As in modern cotton candy machines, the early machines were comprised of a centrifugal melter spinning in the center of a large catching bowl. The centrifugal melter produced the strands of cotton candy, which collected on the inside surface of the surrounding catching bowl. The machine operator then twirled a stick or paper cone around the catching bowl to create the cotton candy confection.

Basic cotton candySource: I, FocalPoint

Two early patents provide details on how a cotton candy machine works.

The first patent for a centrifugal melting device was filed on 11 October 1904 by Theodore Zoeller for the Electric Candy Machine Company. The patent, US816055 A, was published on 27 March 1906, and can be accessed at the following link:

https://www.google.com/patents/US816055

In his patent application, Zoeller discussed the problems with the then-current generation of cotton candy machines, which were,

“…objectionable in that the product is unreliable, being more often scorched than otherwise, such scorching of the product resulting from the continued application of the intense heat to a gradually-diminishing quantity of the molten sugar. Devices so heated are further objectionable in that all once melted (sugar) must be converted into filaments without allowing such molten sugar to cool and harden, as (it will later be) scorched in the reheating.”

Zoeller describes his centrifugal melting device as:

“….comprising a rotatable vessel having a circumferential discharge-passage, and an electrically-heated band in said passage…”

His novel feature involved moving the heater to the rim of the centrifugal melting device.

US816055-1 crop

A patent for an improved device was filed on 13 June 1906 by Ralph E. Pollock.

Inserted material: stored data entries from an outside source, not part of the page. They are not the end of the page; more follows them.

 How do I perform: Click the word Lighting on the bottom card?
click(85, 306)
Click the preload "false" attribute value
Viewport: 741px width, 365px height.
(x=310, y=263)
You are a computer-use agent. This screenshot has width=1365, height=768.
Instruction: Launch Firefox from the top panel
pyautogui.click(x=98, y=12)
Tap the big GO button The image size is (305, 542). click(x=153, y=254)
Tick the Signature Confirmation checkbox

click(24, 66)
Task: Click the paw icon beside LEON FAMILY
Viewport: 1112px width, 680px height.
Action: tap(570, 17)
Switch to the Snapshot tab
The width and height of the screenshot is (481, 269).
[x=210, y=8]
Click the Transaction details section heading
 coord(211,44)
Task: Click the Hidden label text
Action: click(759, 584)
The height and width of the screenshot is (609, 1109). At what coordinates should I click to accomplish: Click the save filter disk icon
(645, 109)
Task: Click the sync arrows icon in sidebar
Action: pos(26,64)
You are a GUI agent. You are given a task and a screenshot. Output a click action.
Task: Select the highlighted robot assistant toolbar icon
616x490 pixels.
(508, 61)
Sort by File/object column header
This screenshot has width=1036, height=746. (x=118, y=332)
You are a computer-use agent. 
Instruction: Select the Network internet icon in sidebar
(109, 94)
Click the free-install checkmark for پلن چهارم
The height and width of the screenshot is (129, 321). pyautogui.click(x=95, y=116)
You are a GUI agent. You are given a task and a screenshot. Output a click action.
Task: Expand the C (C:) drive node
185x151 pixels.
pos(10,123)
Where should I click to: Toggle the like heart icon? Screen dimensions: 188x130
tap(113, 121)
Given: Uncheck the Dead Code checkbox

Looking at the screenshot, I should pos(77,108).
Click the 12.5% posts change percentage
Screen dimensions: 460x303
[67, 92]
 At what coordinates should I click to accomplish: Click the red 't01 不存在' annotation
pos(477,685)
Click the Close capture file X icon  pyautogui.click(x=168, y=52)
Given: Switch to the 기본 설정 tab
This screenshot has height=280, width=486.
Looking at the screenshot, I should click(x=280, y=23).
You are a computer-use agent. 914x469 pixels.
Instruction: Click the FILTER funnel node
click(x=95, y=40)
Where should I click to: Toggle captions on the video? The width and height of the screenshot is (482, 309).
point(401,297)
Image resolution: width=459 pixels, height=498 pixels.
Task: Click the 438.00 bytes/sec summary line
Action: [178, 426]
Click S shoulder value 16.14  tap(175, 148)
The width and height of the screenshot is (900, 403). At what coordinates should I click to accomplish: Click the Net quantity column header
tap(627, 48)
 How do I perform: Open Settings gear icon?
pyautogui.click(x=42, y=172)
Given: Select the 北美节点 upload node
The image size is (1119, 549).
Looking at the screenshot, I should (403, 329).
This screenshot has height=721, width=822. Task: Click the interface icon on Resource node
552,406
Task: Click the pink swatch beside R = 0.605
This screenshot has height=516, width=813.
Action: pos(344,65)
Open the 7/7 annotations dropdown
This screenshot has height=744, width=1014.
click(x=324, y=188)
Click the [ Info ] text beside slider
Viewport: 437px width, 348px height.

This patent, US 847366A, was published on 19 March 1907, and can be accessed at the following link:

https://www.google.com/patents/US847366

This patent application provides a more complete description of the operation of the centrifugal melter for production of cotton candy:

“This invention relates to certain improvements in candy-spinning machines comprising, essentially, a rotary sugar-receptacle having a perforated peripheral band constituting an electric heater against which the sugar is centrifugally forced and through which the sugar emerges in the form of a line (of) delicate candy-wool to be used as a confection.

The essential object is to provide a simple, practical, and durable rotary receptacle with a comparatively large receiving chamber having a comparatively small annular space adjacent to the heater for the purpose of retarding the centrifugal action of the sugar through the heater sufficiently to cause the desired liquefaction of the sugar by said heater and to cause it to emerge in comparatively fine jets under high centrifugal pressure, thereby yielding an extremely fine continuous stream of candy-wool.”

This is the same basic process used more than a century later to make cotton candy at carnivals and state fairs today. The main problem I have with cotton candy sold at these venues is that it often is pre-made and sold in plastic bags and looks about as appetizing as a small portion of fiberglass insulation. Even when you can get it made on the spot, the product usually is just a big wad of cotton candy on a stick, as in the photo above, which can be created in about 30 seconds.

Let me introduce you to the best cotton candy in the world, which is made by a real artist at the Jinli market in Chengdu, China using the same basic cotton candy machine described above. As far as I can tell, the secret is working with small batches of pre-colored sugar and taking time to slowly build up the successive layers of what would become the very delicate, precisely shaped cotton candy flower shown below. This beautiful confection was well worth the wait, and, yes, it even tasted better than any cotton candy I’ve had previously.